The Lost Colony and the Dare Stones, Part Two

Front and back of the original Dare Stone, via Brenau University

Front and back of the original Dare Stone, via Brenau University

Welcome to Historical Blindness, the Odd Past Podcast. In this installment, we will continue our exploration of The Lost Colony of Roanoke with an examination of what may be the most outrageous archaeological find, or hoax, of the last century. If you did not read the previous installment, please do so before continuing to this, part two of The Lost Colony and the Dare Stones.

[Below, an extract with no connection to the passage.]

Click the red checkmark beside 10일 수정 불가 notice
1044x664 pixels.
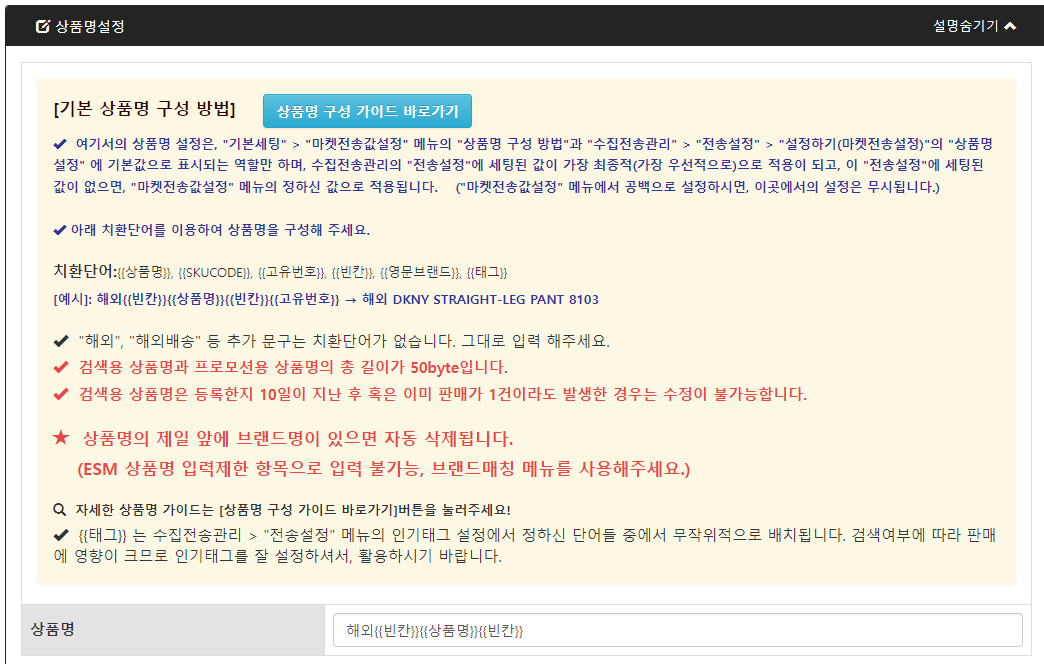(61, 394)

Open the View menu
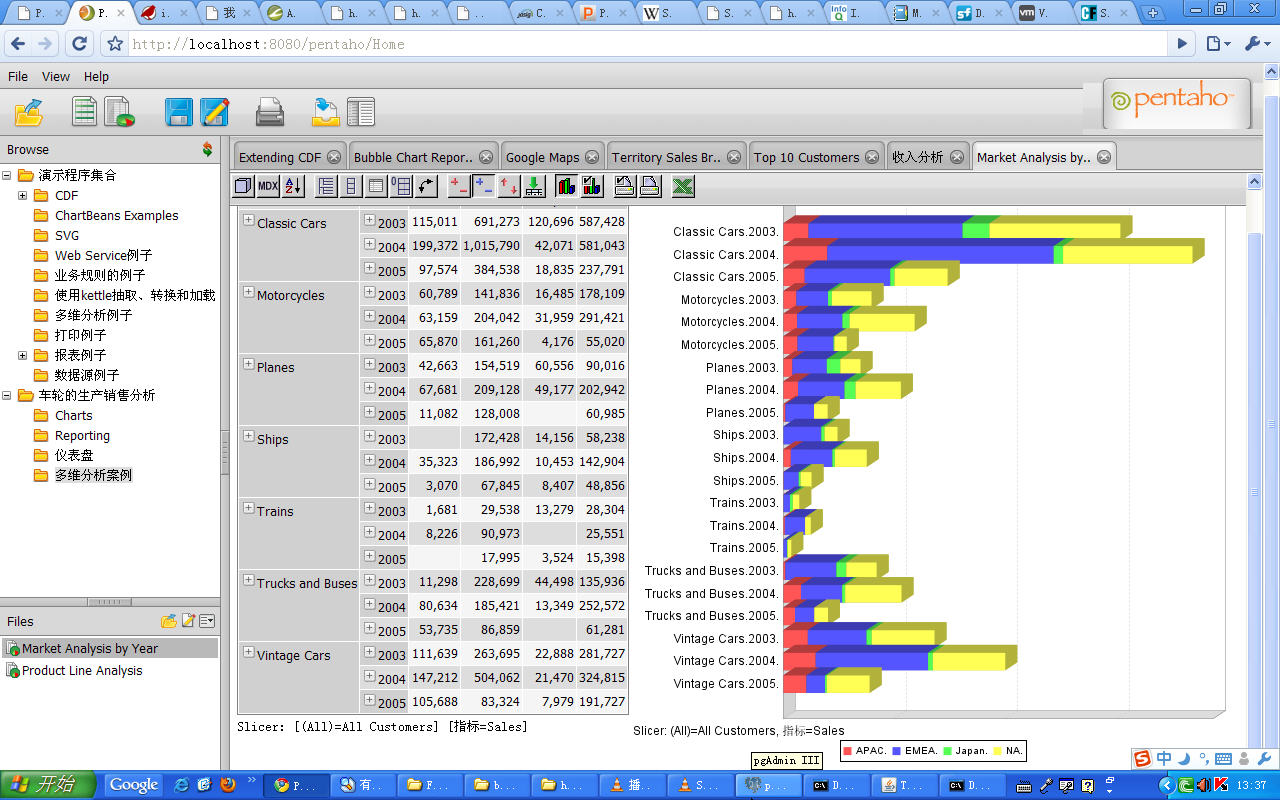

In 1937, nearly 350 years after John White’s discovery of the colony’s disappearance, the story of the Lost Colony jumped suddenly back into the national consciousness with the discovery of a remarkable artifact. This item, a rock, was brought to Emory University of Atlanta by one Louis E. Hammond, a man purporting to be a tourist from California. This stone, which carried a mysterious engraved message, immediately captured the interest of History Professor Haywood Pearce, for this stone’s inscription appeared to be a message from none other than Eleanor Dare. On its face, beneath a cross (significantly a Latin cross, with one arm longer than the other, rather than the Maltese cross, with arms of equal length, which had been the agreed upon signal to indicate the colony had gone inland), was carved the message “Ananias Dare & Virginia went hence vnto heaven 1591 Any Englishman Shew J·hn White G·vr Via.” On the reverse side of this stone, which you can view above, a longer message was carved in Elizabethan English, this one harder to make out for its Middle English orthography and the fact that both a’s and o’s seem to appear as rough-hewn dots: “Father s··ne After Y·v g·e f·r Engl·nde we c·m hither ·nlie mis·rie & W·rre T·w yeere Ab·ve h·lfe De·De ere T·w yeere m·re fr·m sickenes beine f·vre & Twentie s·lv·ge with mes·ge ·f shipp vnto vs sm·l sp·ce ·f time they ·ffrite of revenge r·nn ·l ·w·ye wee bleeve yt n·tt y·v s··ne ·fter ye s·lv·ges f·ine spirts ·ngrie suddi·ne mvrther ·l s·ve se·ven mine childe ·n·ni·s t· sl·ine wth mvch mis·rie bvrie ·l neere fovre myles e·ste this river vpp·n sm·l hil names writ ·l ther ·n r·cke pvtt this ther ·ls·e s·lv·ge shew this vnto y·v & hither wee pr·mise y·v to give gre·te plentie presents.” This message was signed “E W D,” presumably for Eleanor White Dare.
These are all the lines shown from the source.